Quelle agréable surprise ! France 5 a abandonné le théâtre de Feydeau pour celui de Simon Abkarian, formidable auteur, qui, avec Le dernier jour du jeûne, entraîne le public dans une fresque éblouissante d’une famille et d’un quartier très méditerranéens, où l’on parle avec les mains autant qu’avec les mots.
La langue d’Abkarian est lumineuse, le sujet (la lutte des femmes pour leur émancipation du patriarcat) est d’une brûlante actualité bien qu’écrite avant 2014 ; la mise en scène met les actrices et les acteurs (respectant la parité !) en lumière, avec une extraordinaire Ariane Ascaride.

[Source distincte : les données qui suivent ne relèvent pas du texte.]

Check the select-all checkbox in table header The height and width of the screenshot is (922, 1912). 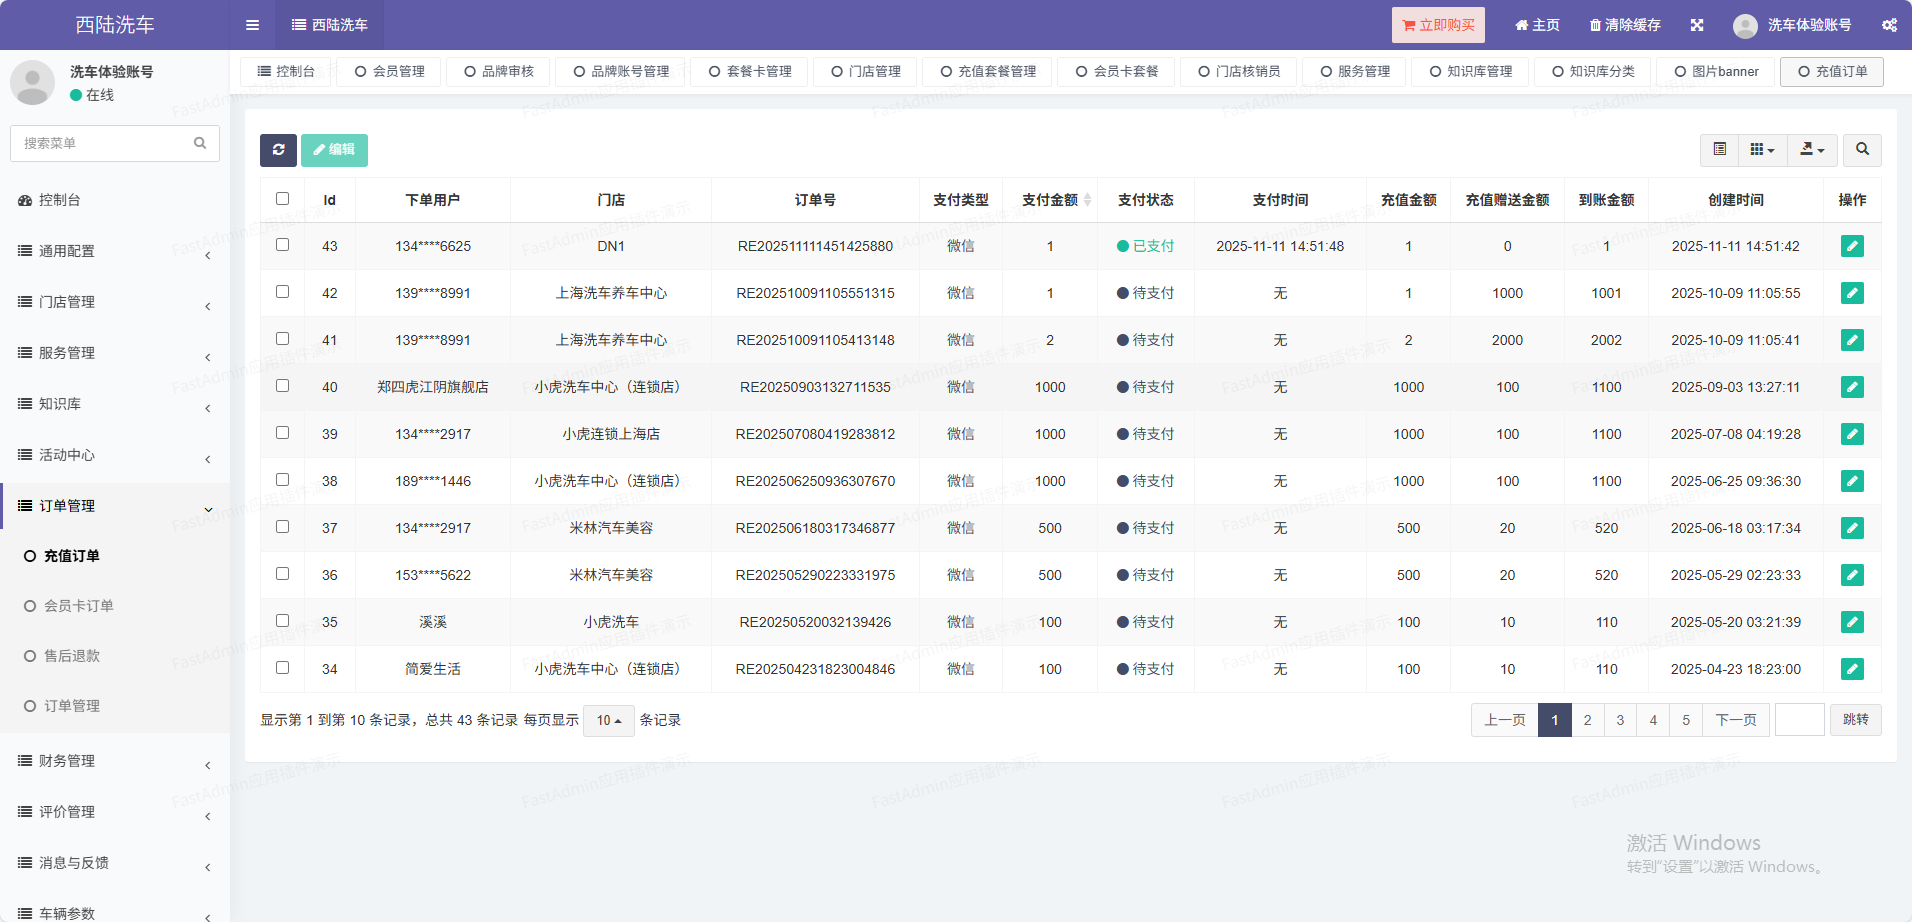(282, 199)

La promotion de la culture est dans le cahier des charges des chaînes de France télévisions ; ce ‘’dernier jour du jeûne’’ permet enfin au service public de remplir son contrat.
Le spectacle est enlevé, sans rupture de rythme avec des décors montés sur roulettes, simples et permettant des changements d’une grande fluidité ; spectacle alternant moments à hauteur de tragédie grecque et engueulades en langage cru, mais jamais déplacé et, au contraire, venant éclairer une problématique (le respect du père, l’amour des mères, les conflits de générations, et même le viol).
Simon Abkarian est sans doute le meilleur auteur contemporain, insuffisamment connu et apprécié. Il jongle avec les mots, avec la langue ; il ne fait aucune concession à ses idées progressistes. Une pièce de théâtre de lui élève le spectateur et le contraint à s’interroger, à réfléchir à sa condition.
Le réel et l’actualité sont toujours présents, sans écarter le rêve, comme ceux que caressent les personnages. On rit (beaucoup), mais jamais d’un rire vulgaire. Simon Abkarian respect trop le public et ses idées pour se laisser aller.
Bref, ce théâtre-là, on en redemande sur le service public.